Primitive steps
Inexact gradient step
- PEPit.primitive_steps.inexact_gradient_step(x0, f, gamma, epsilon, notion='absolute')[source]
This routines performs a step \(x \leftarrow x_0 - \gamma d_{x_0}\) where \(d_{x_0}\) is close to the gradient of \(f\) in \(x_0\) in the following sense:
\[\begin{split}\|d_{x_0} - \nabla f(x_0)\|^2 \leqslant \left\{ \begin{eqnarray} & \varepsilon^2 & \text{if notion is set to 'absolute'}, \\ & \varepsilon^2 \|\nabla f(x_0)\|^2 & \text{if notion is set to 'relative'}. \end{eqnarray} \right.\end{split}\]This relative approximation is used at least in in 3 PEPit examples, in particular in 2 unconstrained convex minimizations: an inexact gradient descent, and an inexact accelerated gradient.
- Parameters
- Returns
x (Point) – the output point.
dx0 (Point) – the approximate (sub)gradient of f at x0.
fx0 (Expression) – the value of the function f at x0.
- Raises
ValueError – if notion is not set in [‘absolute’, ‘relative’].
Note
When \(\gamma\) is set to 0, then the this routine returns \(x_0\), \(d_{x_0}\), and \(f_{x_0}\). It is used as is in the example of unconstrained convex minimization scheme called “inexact gradient exact line search” only to access to the direction \(d_{x_0}\) close to the gradient \(g_{x_0}\).
Exact line-search step
- PEPit.primitive_steps.exact_linesearch_step(x0, f, directions)[source]
This routines outputs some \(x\) by mimicking an exact line/span search in specified directions. It is used for instance in
PEPit.examples.unconstrained_convex_minimization.wc_gradient_exact_line_search
and inPEPit.examples.unconstrained_convex_minimization.wc_conjugate_gradient
.The routine aims at mimicking the operation:
\begin{eqnarray} x & = & x_0 - \sum_{i=1}^{T} \gamma_i d_i,\\ \text{with } \overrightarrow{\gamma} & = & \arg\min_\overrightarrow{\gamma} f\left(x_0 - \sum_{i=1}^{T} \gamma_i d_i\right), \end{eqnarray}where \(T\) denotes the number of directions \(d_i\). This operation can equivalently be described in terms of the following conditions:
\begin{eqnarray} x - x_0 & \in & \text{span}\left\{d_1,\ldots,d_T\right\}, \\ \nabla f(x) & \perp & \text{span}\left\{d_1,\ldots,d_T\right\}. \end{eqnarray}In this routine, we instead constrain \(x_{t}\) and \(\nabla f(x_{t})\) to satisfy
\begin{eqnarray} \forall i=1,\ldots,T: & \left< \nabla f(x);\, d_i \right> & = & 0,\\ \text{and } & \left< \nabla f(x);\, x - x_0 \right> & = & 0, \end{eqnarray}which is a relaxation of the true line/span search conditions.
Note
The latest condition is automatically implied by the 2 previous ones.
Warning
One can notice this routine does not encode completely the fact that \(x_{t+1} - x_t\) must be a linear combination of the provided directions (i.e., this routine performs a relaxation). Therefore, if this routine is included in a PEP, the obtained value might be an upper bound on the true worst-case value.

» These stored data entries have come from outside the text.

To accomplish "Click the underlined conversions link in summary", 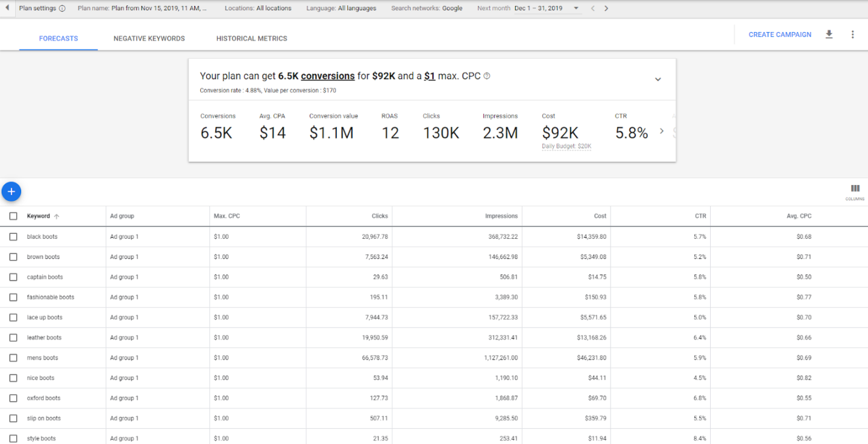I will [327, 76].
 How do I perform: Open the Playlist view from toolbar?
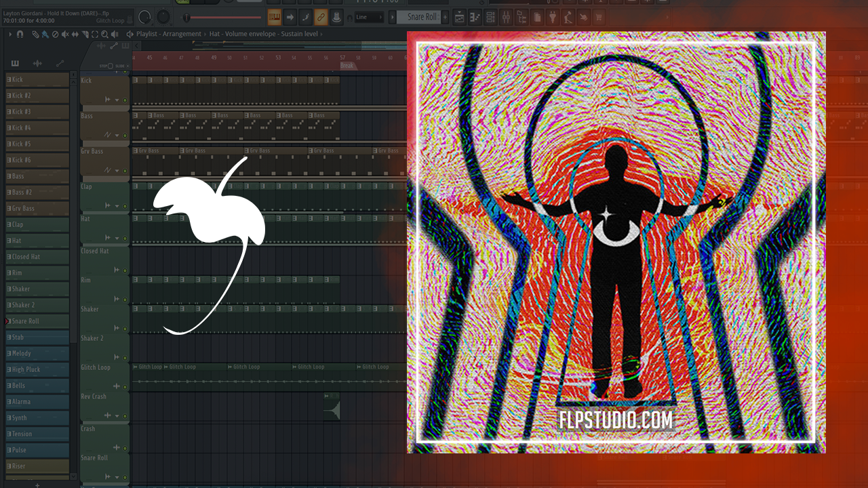pyautogui.click(x=459, y=17)
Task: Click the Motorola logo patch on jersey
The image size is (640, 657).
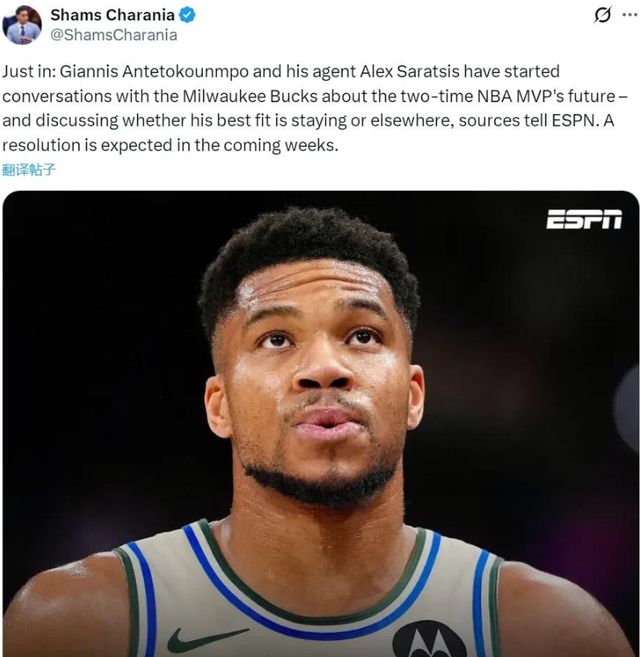Action: [x=429, y=639]
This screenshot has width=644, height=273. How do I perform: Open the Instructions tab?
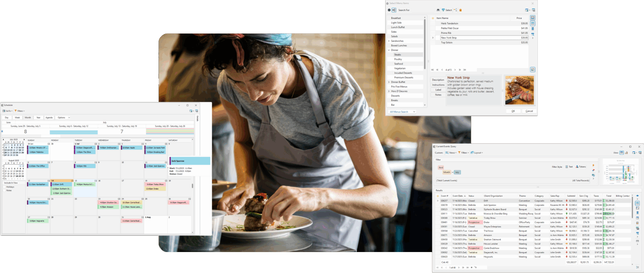click(x=438, y=85)

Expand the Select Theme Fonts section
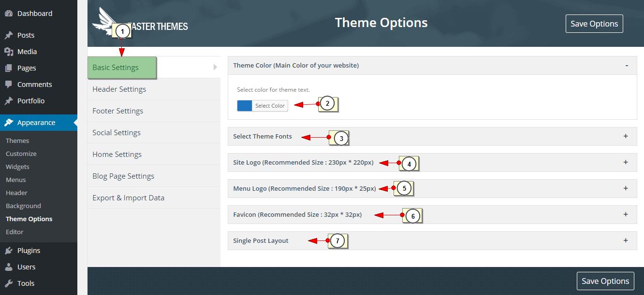coord(626,136)
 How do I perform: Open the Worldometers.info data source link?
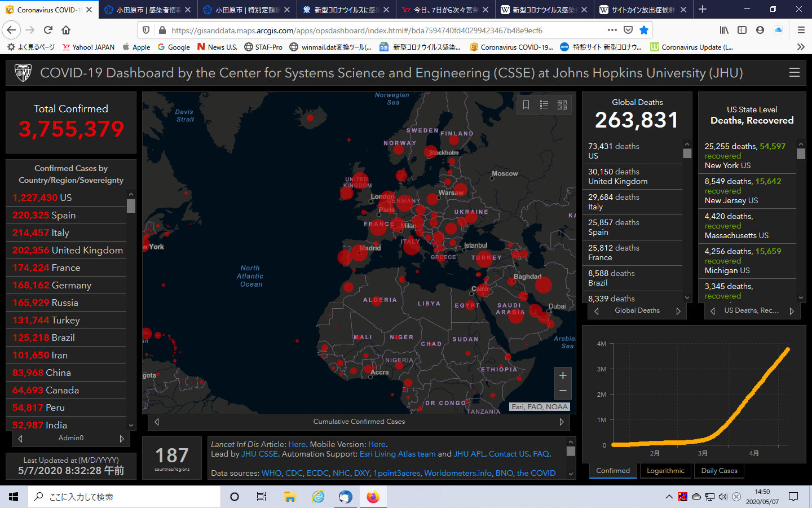(x=458, y=473)
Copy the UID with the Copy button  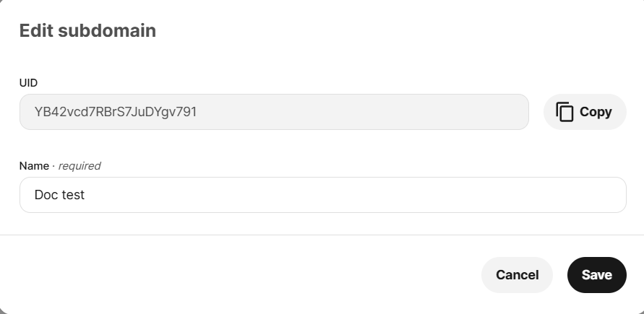pyautogui.click(x=585, y=112)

Although not always tight, this relaxation is often observed to deliver pretty accurate results (in particular, it automatically produces tight results under some specific conditions, see, e.g., [1]). Two such examples are provided in the conjugate gradient and gradient with exact line search example files.
References
- Parameters
- Returns
x (Point) – such that all vectors in directions are orthogonal to the (sub)gradient of f at x.
gx (Point) – a (sub)gradient of f at x.
fx (Expression) – the function f evaluated at x.
Proximal step
- PEPit.primitive_steps.proximal_step(x0, f, gamma)[source]

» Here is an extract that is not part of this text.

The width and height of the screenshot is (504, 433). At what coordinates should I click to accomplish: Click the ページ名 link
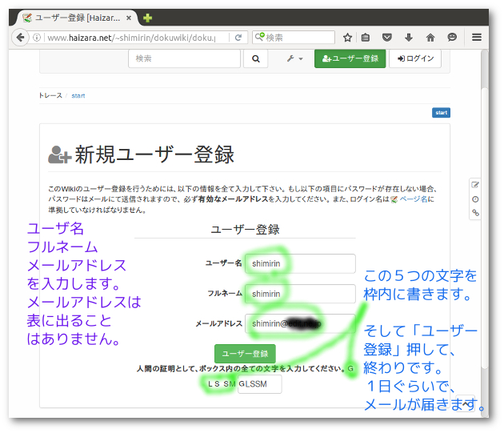coord(416,199)
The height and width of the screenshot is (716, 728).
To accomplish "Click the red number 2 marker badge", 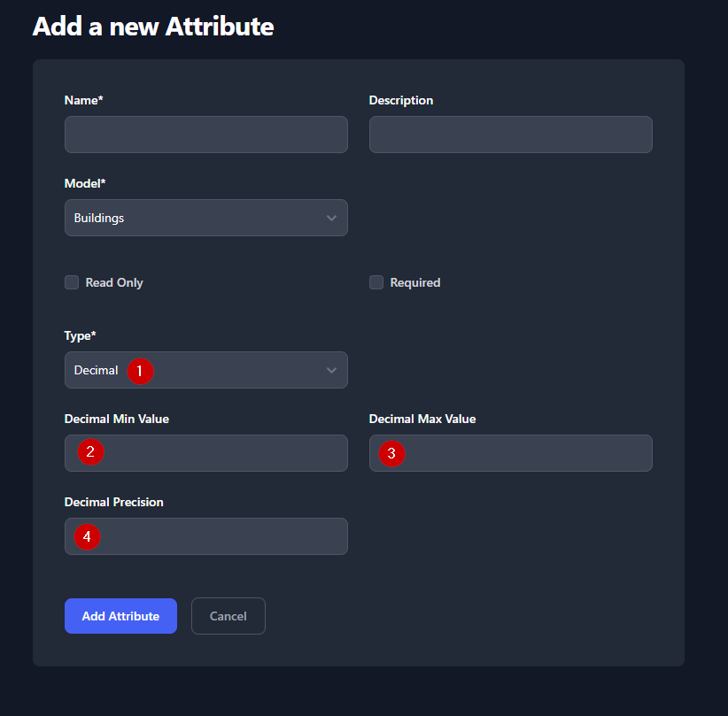I will click(x=90, y=452).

This routine performs a proximal step of step-size gamma, starting from x0, and on function f. That is, it performs:
\begin{eqnarray} x \triangleq \text{prox}_{\gamma f}(x_0) & \triangleq & \arg\min_x \left\{ \gamma f(x) + \frac{1}{2} \|x - x_0\|^2 \right\}, \\ & \Updownarrow & \\ 0 & = & \gamma g_x + x - x_0 \text{ for some } g_x\in\partial f(x),\\ & \Updownarrow & \\ x & = & x_0 - \gamma g_x \text{ for some } g_x\in\partial f(x). \end{eqnarray}
Inexact proximal step
- PEPit.primitive_steps.inexact_proximal_step(x0, f, gamma, opt='PD_gapII')[source]
This routine encodes an inexact proximal operation with step size \(\gamma\). That is, it outputs a tuple \((x, g\in \partial f(x), f(x), w, v\in\partial f(w), f(w), \varepsilon)\) which are described as follows.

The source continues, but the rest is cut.